### Consegne di lavoro
#1 Trascrivi il brano su Giorgio Chiesura dalle parole "Tornato a Venezia" fino alle parole "ricercando altre ragioni." incluse.
#2 Riscala ogni numero nelle risposte dei record (coordinate e dimensioni dell'immagine) moltiplicandolo per 0,85 e arrotondandolo all'intero, con le metà per eccesso. Riscrivi soltanto le righe dall'inizio dei record fino alla riga con "tap(48, 18)" inclusa, con le richieste ma senza le immagini.

GIORGIO CHIESURA “pacifista”
Magistrato veneziano pubblicò un breve saggio introduttivo alla nuova edizione di
un suo vecchio diario di guerra, dove esplicitò che tutto ciò che aveva scritto “tratta
di guerra o ne è ispirato o ne prende le mosse”.
“Sicilia 1943”: era un giovane sottotenente dell’esercito italiano, giunto in Sicilia
appena in tempo per assistere alla fallimentare difesa contro lo sbarco alleato.
Tornato a Venezia si consegna ai tedeschi e trascorre 19 mesi nei campi di
prigionia poiché il suo era un servire senza averne i presupposti, un agire
inventando altri pretesti, un subire ricercando altre ragioni.

### Dati grezzi
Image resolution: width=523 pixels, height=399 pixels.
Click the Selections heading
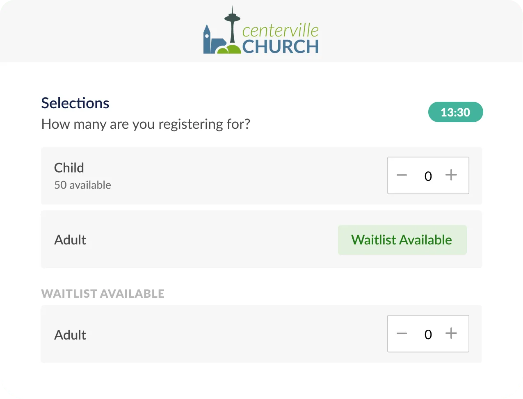pyautogui.click(x=75, y=103)
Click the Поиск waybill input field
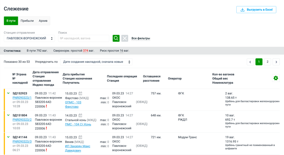Image resolution: width=284 pixels, height=155 pixels. click(84, 38)
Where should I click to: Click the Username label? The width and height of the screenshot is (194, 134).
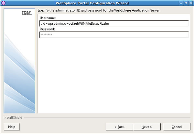tap(48, 18)

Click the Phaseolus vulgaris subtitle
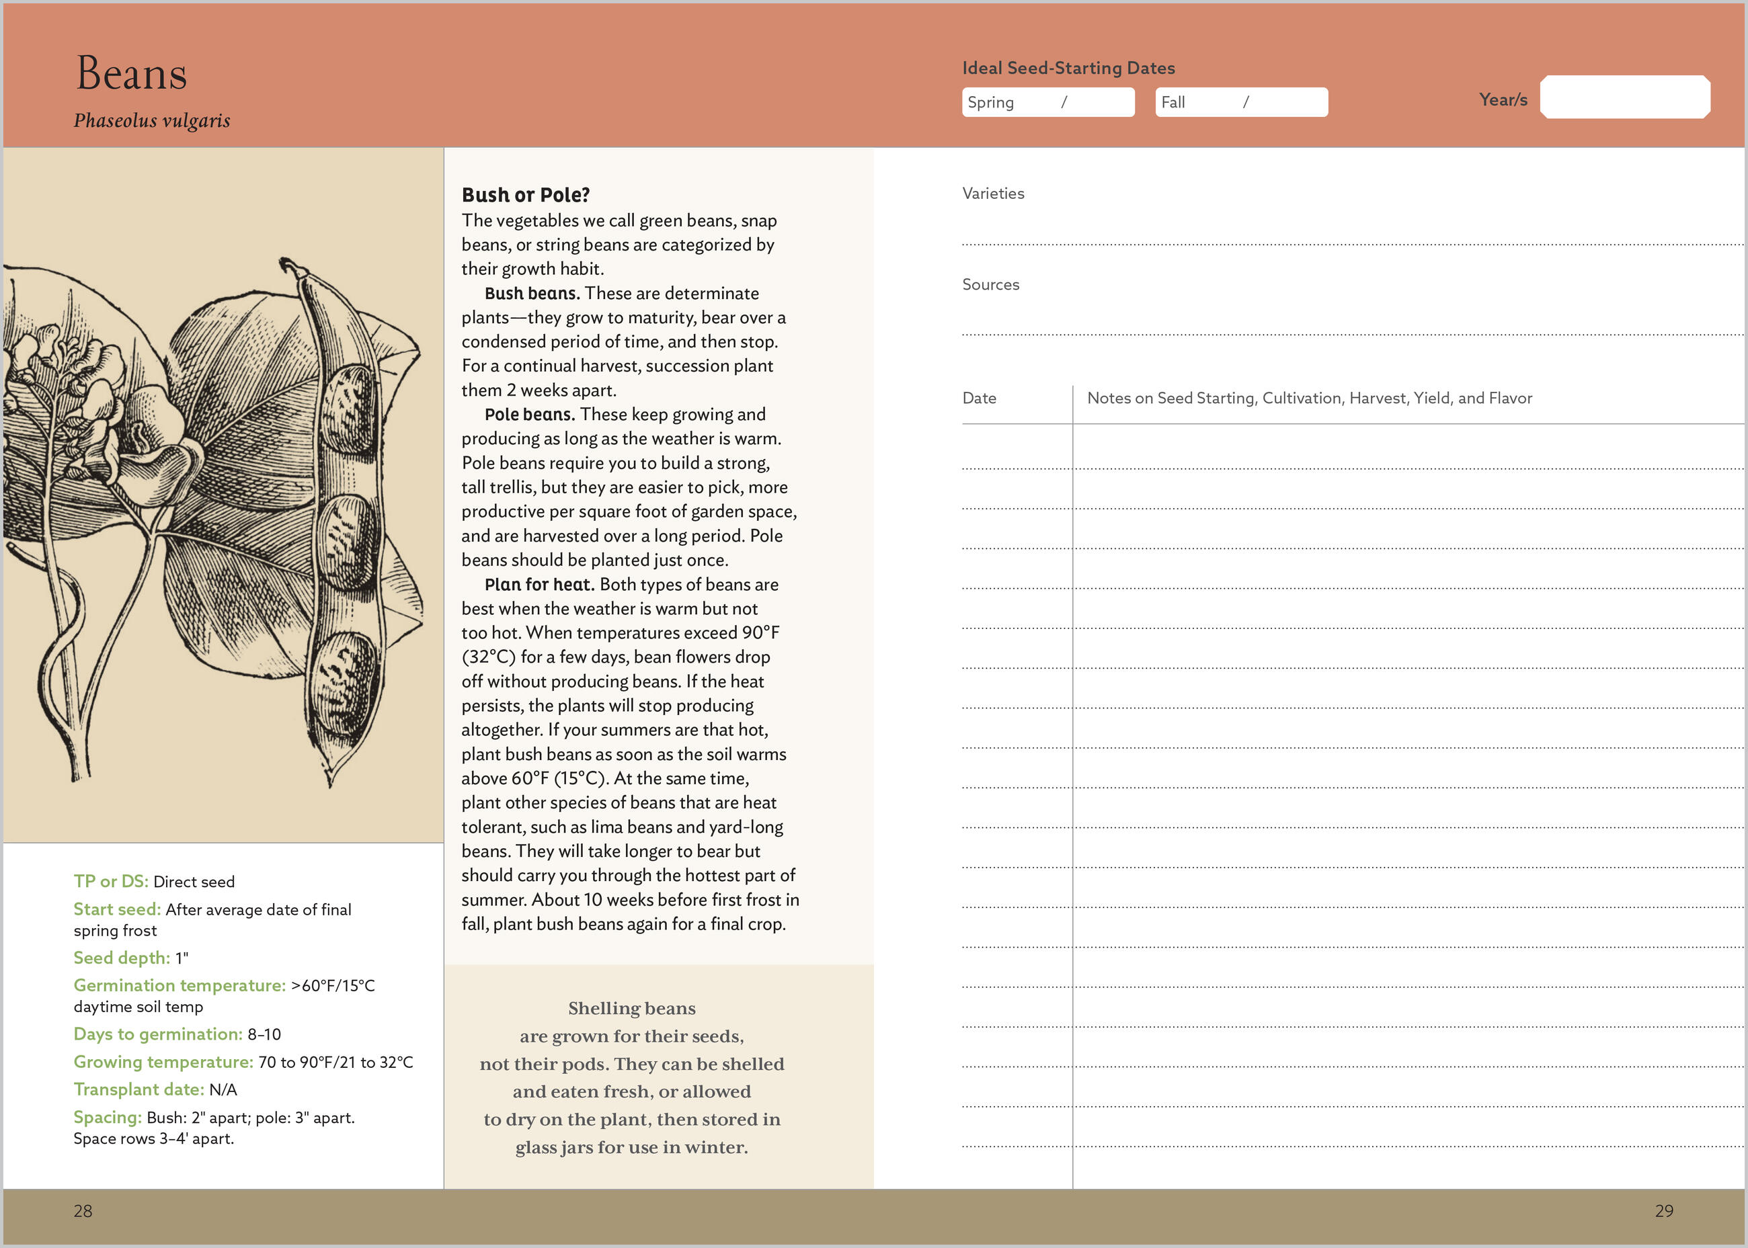(x=151, y=121)
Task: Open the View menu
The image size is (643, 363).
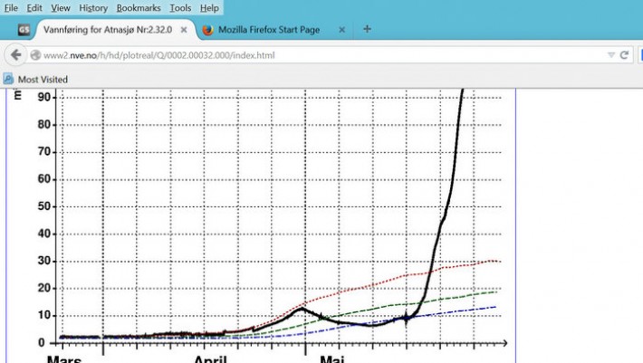Action: (61, 7)
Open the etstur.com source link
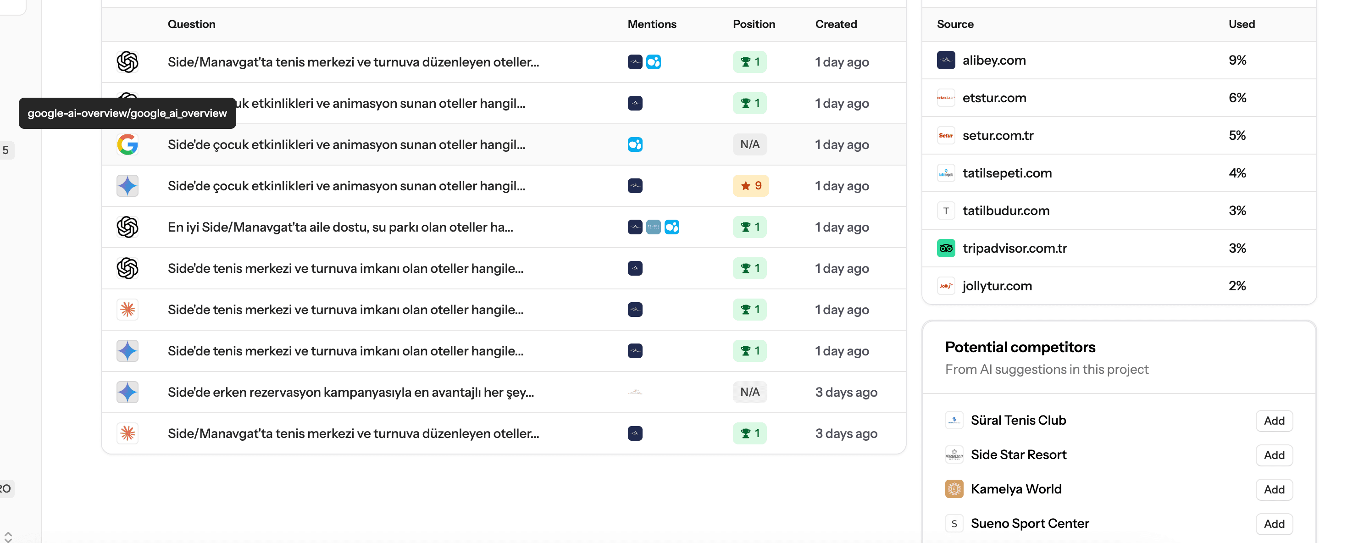The height and width of the screenshot is (543, 1353). click(994, 98)
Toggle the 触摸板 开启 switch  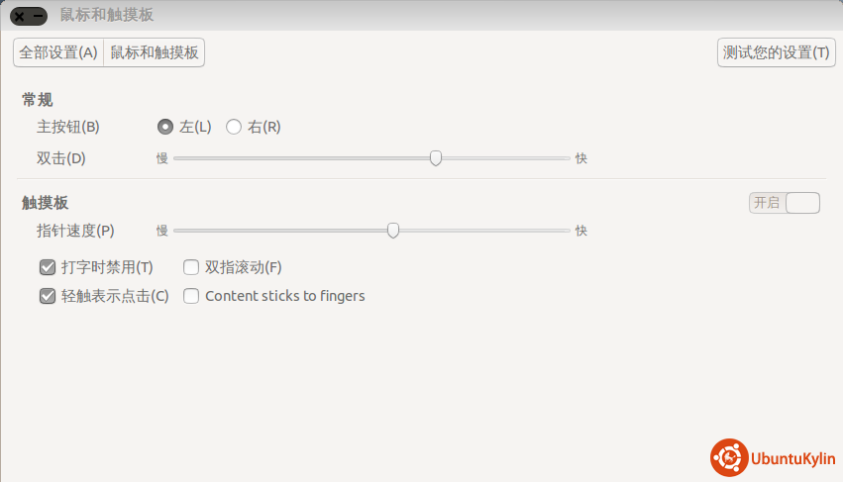(x=785, y=203)
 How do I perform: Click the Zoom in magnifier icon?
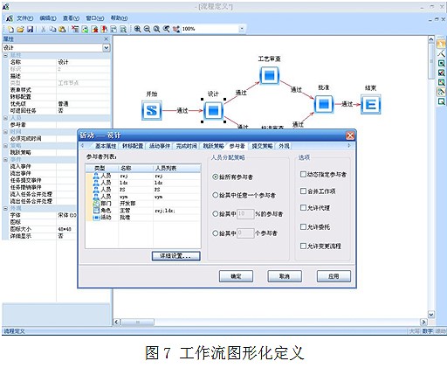pyautogui.click(x=137, y=29)
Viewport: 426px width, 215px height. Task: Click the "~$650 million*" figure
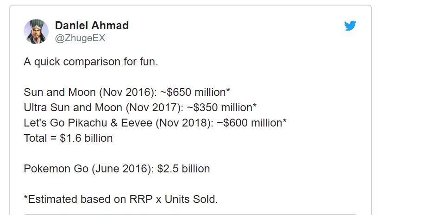point(189,92)
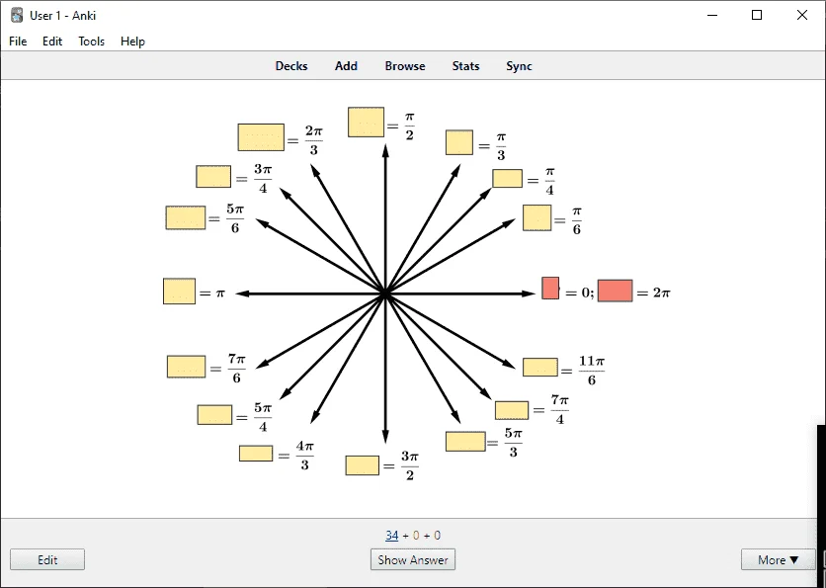Click the yellow box beside π/2
This screenshot has width=826, height=588.
(x=367, y=123)
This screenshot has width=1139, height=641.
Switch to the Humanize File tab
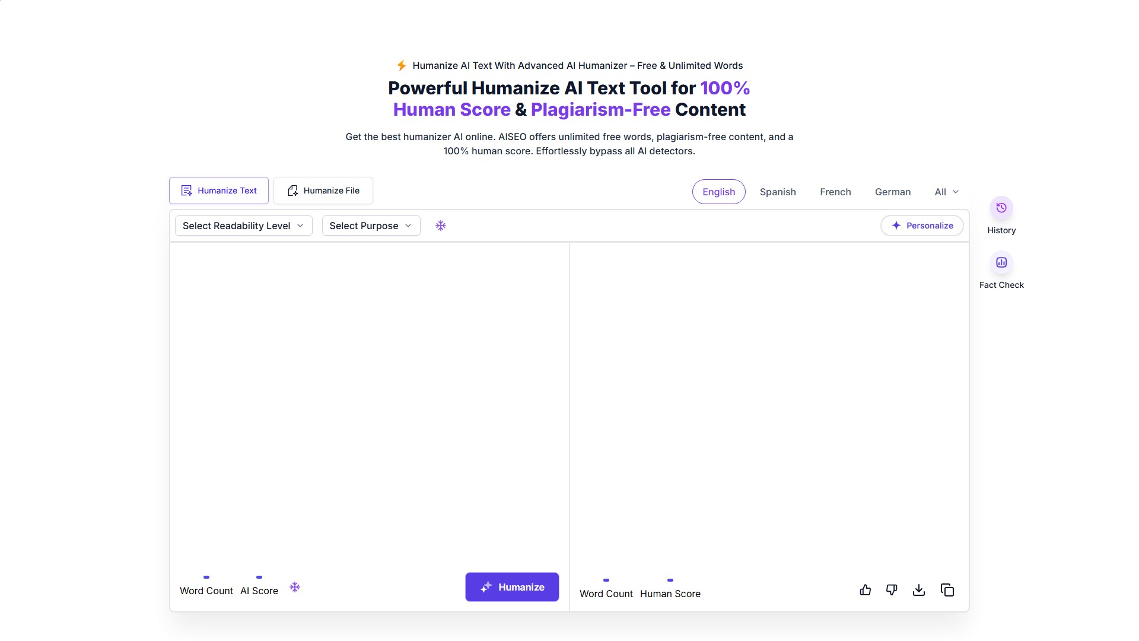[x=323, y=191]
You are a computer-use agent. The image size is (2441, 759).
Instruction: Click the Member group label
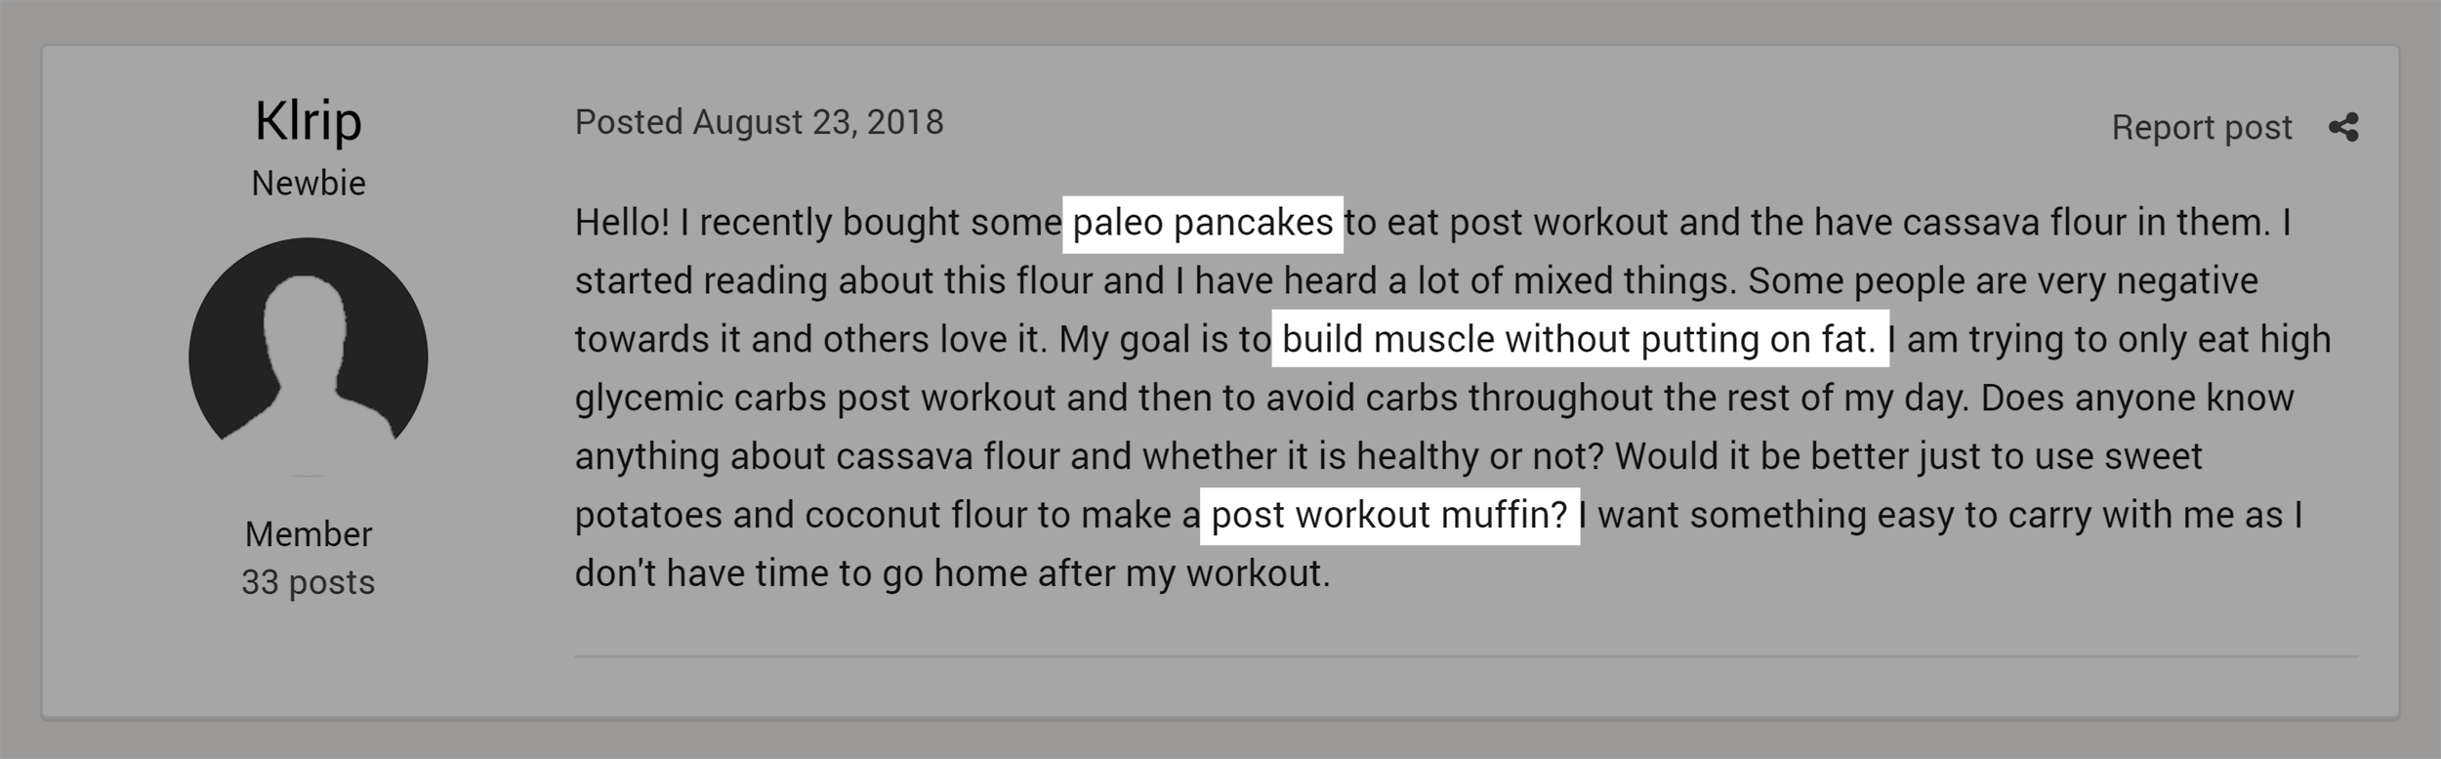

### Risposte attese
#1
Tornato a Venezia si consegna ai tedeschi e trascorre 19 mesi nei campi di
prigionia poiché il suo era un servire senza averne i presupposti, un agire
inventando altri pretesti, un subire ricercando altre ragioni.

#2
Image resolution: width=523 pixels, height=399 pixels.
Click the Selections heading
pyautogui.click(x=64, y=88)
Click the Поиск waybill input field
Image resolution: width=241 pixels, height=132 pixels. click(71, 32)
Where should I click to: Click the Username label? The width and height of the screenshot is (194, 134).
tap(41, 15)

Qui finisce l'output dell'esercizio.